Two is Better than One: Efficient Ensemble Defense for Robust and Compact Models
Yoojin Jung, Byung Cheol Song
TL;DR
This work addresses the challenge of deploying robust yet compact CNNs on resource-constrained devices by introducing Efficient Ensemble Defense (EED), which constructs a diverse ensemble from a single base model through multiple pruning importance scores and data subsetting. EED leverages three mechanisms—robust diversity, misclassification-focused regularization, and compactness regularization—together with Dynamic Inference Ensemble to add sub-models only as needed during inference, achieving both high adversarial robustness and significant speedups.
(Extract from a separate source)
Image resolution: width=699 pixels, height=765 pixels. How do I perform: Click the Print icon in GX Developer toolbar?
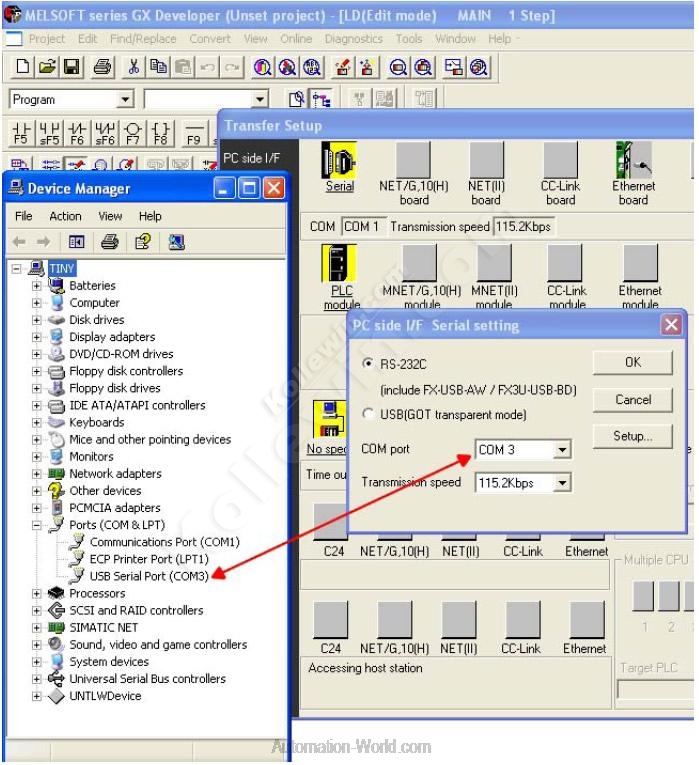pyautogui.click(x=102, y=67)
Experimental results on CIFAR-10 and SVHN show state-of-the-art robustness against PGD, AutoAttack, C&W, and DeepFool for compressed models, with up to 1.86x speedups and consistent performance across ResNet-18 and VGG-16. The approach demonstrates practical applicability for edge and mobile deployments, offering a scalable path to robust, compact models without training an ensemble of separate full-size networks.
Abstract
Deep learning-based computer vision systems adopt complex and large architectures to improve performance, yet they face challenges in deployment on resource-constrained mobile and edge devices. To address this issue, model compression techniques such as pruning, quantization, and matrix factorization have been proposed; however, these compressed models are often highly vulnerable to adversarial attacks. We introduce the \textbf{Efficient Ensemble Defense (EED)} technique, which diversifies the compression of a single base model based on different pruning importance scores and enhances ensemble diversity to achieve high adversarial robustness and resource efficiency. EED dynamically determines the number of necessary sub-models during the inference stage, minimizing unnecessary computations while maintaining high robustness. On the CIFAR-10 and SVHN datasets, EED demonstrated state-of-the-art robustness performance compared to existing adversarial pruning techniques, along with an inference speed improvement of up to 1.86 times. This proves that EED is a powerful defense solution in resource-constrained environments.